When asked about what it takes to train a search and rescue dog, Shields might as well be talking about how he runs his life. “Persistence is probably my best trait; I never give up.” Until his experience at the World Trade Center, he says he didn’t really know he was that way. He grew up in a family who advised not fighting against City Hall and believed it was not possible to effect change. Yet Shields’ rescue work following 9/11 has changed his life: “What I learned was that if one dog and one man can make a difference, anyone can. We made a critical difference at a critical moment in our nation’s history. It made me realize that you can change things and you just have to be persistent.”
Certainly persistence is part of what drove his fellow rescuers at the World Trade Center, but Shields feels it was more than that. “The most amazing part is when someone does something that would jeopardize their own existence to keep other people alive. I was surrounded by these brothers and sisters who would have died for each other.” He remembers that they all went in thinking they were going to die – surrounded by leaning facades, with pieces falling around them as high as trucks, and everything on fire.
“No one did it for glory,” he says. “They did it to do the right thing. It takes great bravery to steadfastly walk into death. It was greatness that happened that day.”
Shields’ book describes the heroic work of many: a rescue worker who scaled seven stories of a leaning building to save someone, construction workers who cut steel, lighting guys who brought motion picture lighting from Broadway to enable night operations, fire boats that supplied water, other boats that provided shelter and food for rescue workers, vets who took care of the animals, and ordinary people who supplied what the workers needed to do their jobs. “It’s not just fire and police, but about everyone doing it together,” says Shields. “That’s what this country is about.”
After 9/11 Shields moved to New York City, but last year he moved again – this time to a townhouse in Princeton, which he finds a convenient central point for his work that allows him to remain close to New York. He is still involved in both rescue missions and foundation work, which take him to Pennsylvania, Florida, Maryland, and South Jersey, where he is tied in with the Coast Guard. At press time Shields was in New Orleans helping with the aftermath of Hurricane Katrina.

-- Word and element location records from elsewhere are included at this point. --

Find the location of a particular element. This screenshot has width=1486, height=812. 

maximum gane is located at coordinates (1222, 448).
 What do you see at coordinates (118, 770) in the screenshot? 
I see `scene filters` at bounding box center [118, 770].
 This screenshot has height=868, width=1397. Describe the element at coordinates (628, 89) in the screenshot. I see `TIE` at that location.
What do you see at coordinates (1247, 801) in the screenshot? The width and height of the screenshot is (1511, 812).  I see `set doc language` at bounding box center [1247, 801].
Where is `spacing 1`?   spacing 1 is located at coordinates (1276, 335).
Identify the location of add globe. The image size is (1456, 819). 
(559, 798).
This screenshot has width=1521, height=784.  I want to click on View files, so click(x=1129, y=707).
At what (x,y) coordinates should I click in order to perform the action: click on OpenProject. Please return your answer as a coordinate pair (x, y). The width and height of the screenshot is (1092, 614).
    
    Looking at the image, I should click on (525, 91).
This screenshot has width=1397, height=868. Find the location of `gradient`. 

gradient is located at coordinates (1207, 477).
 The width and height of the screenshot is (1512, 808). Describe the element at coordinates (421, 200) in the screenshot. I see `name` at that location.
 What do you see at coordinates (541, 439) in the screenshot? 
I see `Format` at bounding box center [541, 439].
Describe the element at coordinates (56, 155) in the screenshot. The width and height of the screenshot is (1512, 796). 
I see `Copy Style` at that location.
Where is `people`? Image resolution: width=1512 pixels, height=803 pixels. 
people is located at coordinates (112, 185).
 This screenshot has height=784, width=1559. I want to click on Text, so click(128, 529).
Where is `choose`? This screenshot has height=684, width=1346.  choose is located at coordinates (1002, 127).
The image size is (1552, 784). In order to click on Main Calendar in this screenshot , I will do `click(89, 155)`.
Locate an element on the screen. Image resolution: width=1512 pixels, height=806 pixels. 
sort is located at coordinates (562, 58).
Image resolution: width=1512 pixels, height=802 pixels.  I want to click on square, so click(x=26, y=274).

In 2002, after Bear died, Shields got another dog, Theo, then six months old, from the same kennel outside Princeton where Bear’s father came from. Bear and Theo, though only distantly related, come from the same bloodline, and Shields, who is not married and has no children, calls him his “grandson,” just as he called Bear his “son.” Whereas Bear was a one-man dog, Shields says, “Theo is sweeter and cuter and loves kids.”
At three and half, Theo already has under his rescue dog belt a kidnapping, a lost child, and a missing woman. Shields and West are already at work on their next book: “Theodore to the Rescue,” told in the first-person in Theo’s “voice,” is a picture book for children to help them understand what to do if they become lost in the woods. They are hoping to turn the book into a series.
It appears that Theo has the same powerful “way” that Bear had. After the ribbon cutting at the opening of the Aurora Hospital in Oshkosh, Wisconsin, Shields and Theo went upstairs to visit patients. A woman came up to Shields and asked, “Can you visit my daughter; she’s been in a diabetic coma for two weeks, and she loves animals.” Thinking to himself that the visit wasn’t going to change anything, he nevertheless followed her. When they got to the room, Theo leaped onto the bed. As a dozen news people were in the doorway flashing their cameras, the woman came out of the coma.